“Hutbe demek halka seslenmek, yani söz söylemek demektir. Hutbenin anlamı budur. Hutbe denildiği zaman bundan başka bir takım kavram ve anlamlar çıkarılmamalıdır.
Halkı genel durumdan haberdar etmek son derece önemlidir.
Çünkü her şey açık söylendiği zaman halkın beyni çalışma halinde bulunacak, iyi şeyleri yapacak ve milletin zararına olan şeyleri reddederek şunun veya bunun arkasından gitmeyecektir.
Biliyoruz ki, Hz. Peygamberin kutlu asrında hutbeyi kendisi irat ederdi. Gerek Peygamber Efendimiz ve gerek Hulefai Raşidin dönemine ait hutbeleri okuyacak olursanız, görürsünüz ki söyledikleri şeyler o günün meseleleridir.
Yani o günün askeri, idari, mali, siyasi ve sosyal hususlardır.
Hutbelerin halkın anlayamayacağı bir dilde olması ve onların da bugünkü gerek ve ihtiyaçlarımıza değinmemesi, Halife ve Padişah adını taşıyan zorbaların arkasından köle gibi gitmeye zorlamak içindi.
Hutbeden amaç, halkın aydınlanması ve doğru yolun gösterilmesinden başka bir şey değildir.
Yüz, iki yüz, hatta bin yıl evvelki hutbeleri okumak, insanları bilgisizlik ve dalgınlık içinde bırakmak demektir.
Hutbe okuyanların herhalde halkın kullandığı dille görüşmesi gereklidir.
Minberler, halkın beyinleri vicdanları için bir verim kaynağı, bir ışık kaynağı olmuştur.
Böyle olabilmek için minberlerden yansıyacak sözlerin bilinmesi ve anlaşılması, teknik ve bilim gerçeklerine uygun olması gerekir.

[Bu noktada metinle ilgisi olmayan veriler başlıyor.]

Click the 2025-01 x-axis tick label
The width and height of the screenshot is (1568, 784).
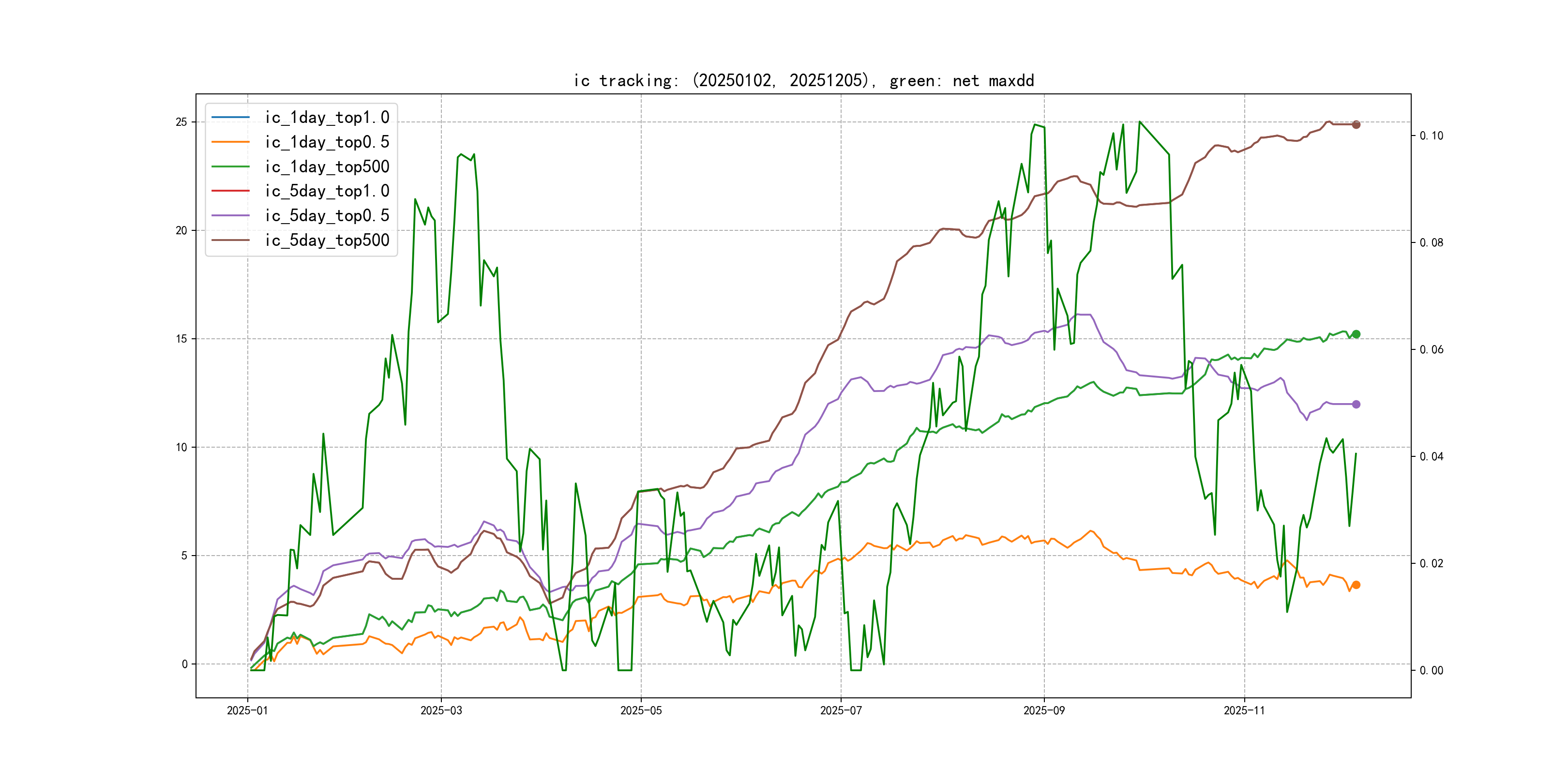[x=247, y=710]
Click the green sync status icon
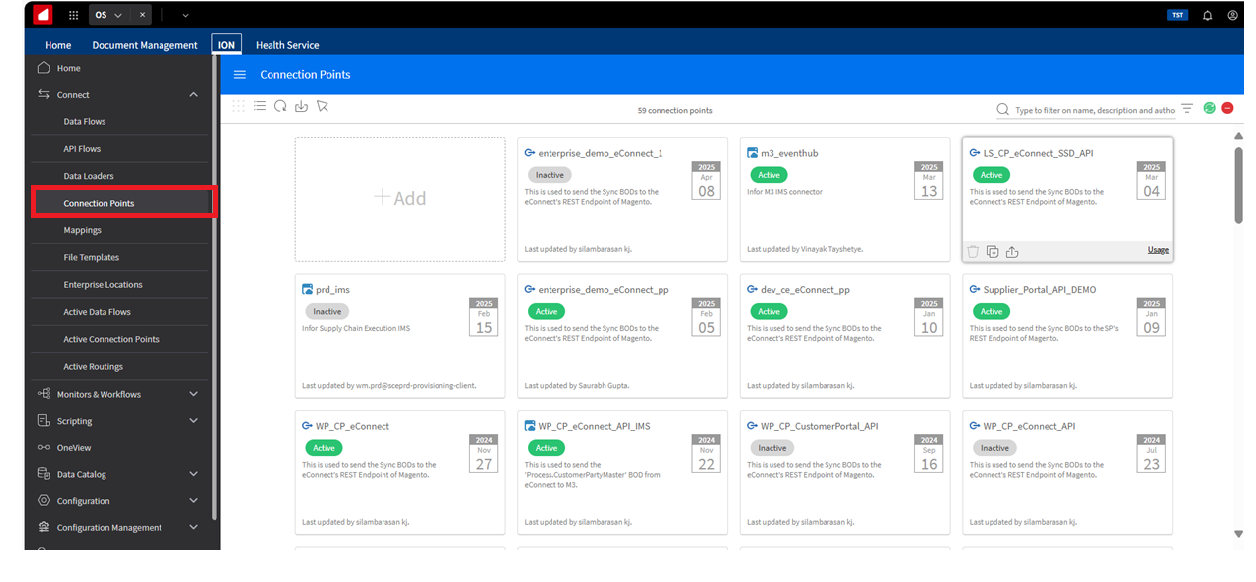 tap(1210, 108)
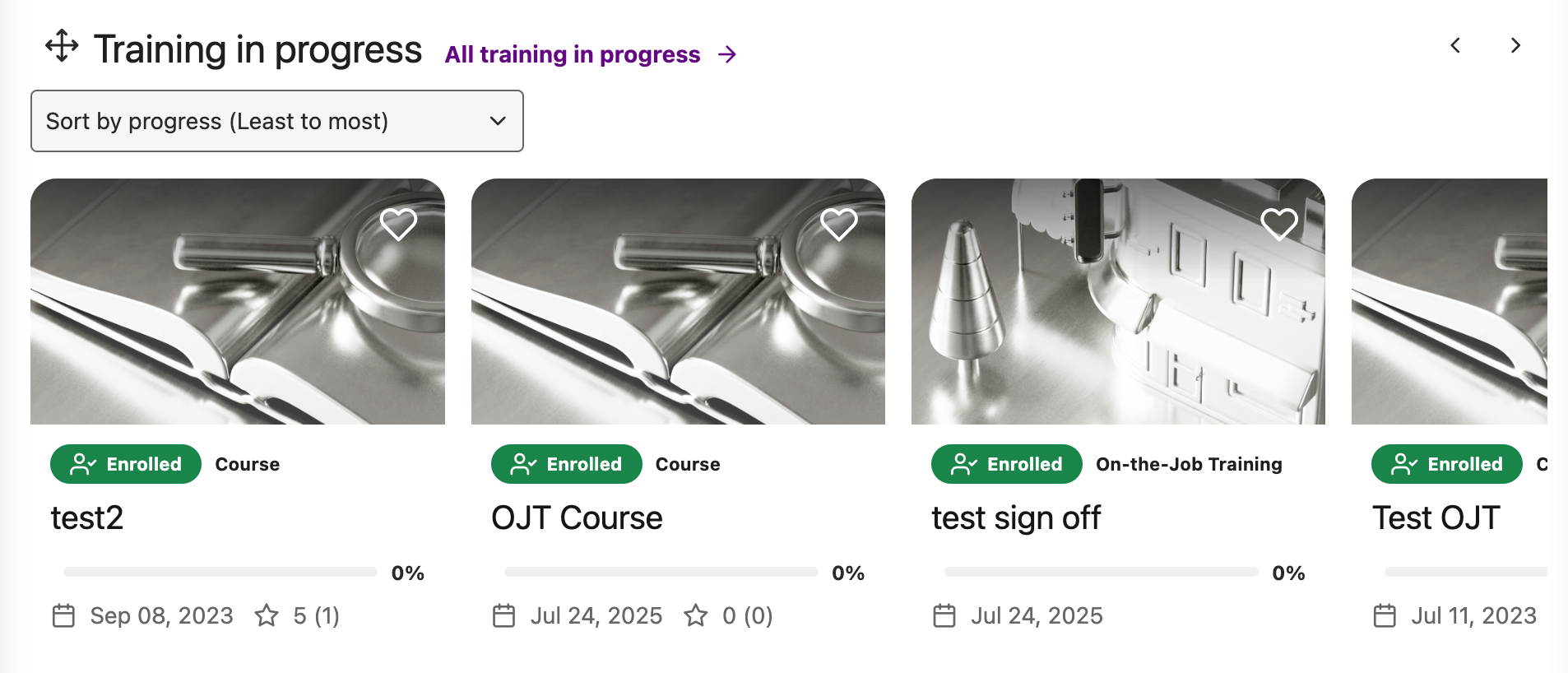The image size is (1568, 673).
Task: Favorite the test2 course with heart icon
Action: [398, 224]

Hutbe okuyanların, siyasal, toplumsal ve uygar durumu her gün izlemesi zorunludur. Bunlar bilinmediği takdirde halka yanlış şeyler öğretilmiş olur.
Bu nedenle: hutbeler tamamen Türkçe ve zamanın gereklerine uygun olmalıdır ve olacaktır.”
MUSTAFA KEMAL ATATÜRK1923
(Atatürk’ün S.D. 11,s.9596)
Atatürk'ün 7 Şubat 1923 tarihinde Balıkesir Zağnos Paşa Camii'ndeki Cuma namazında bizzat Minber'e çıkarak verdiği hurbenin ardından Minberden inerken, camideki vatandaşların Atatürk'e soru sormaya başlamalarıyla, bu açıklamayı ayrıca yapmak durumunda kalmıştır.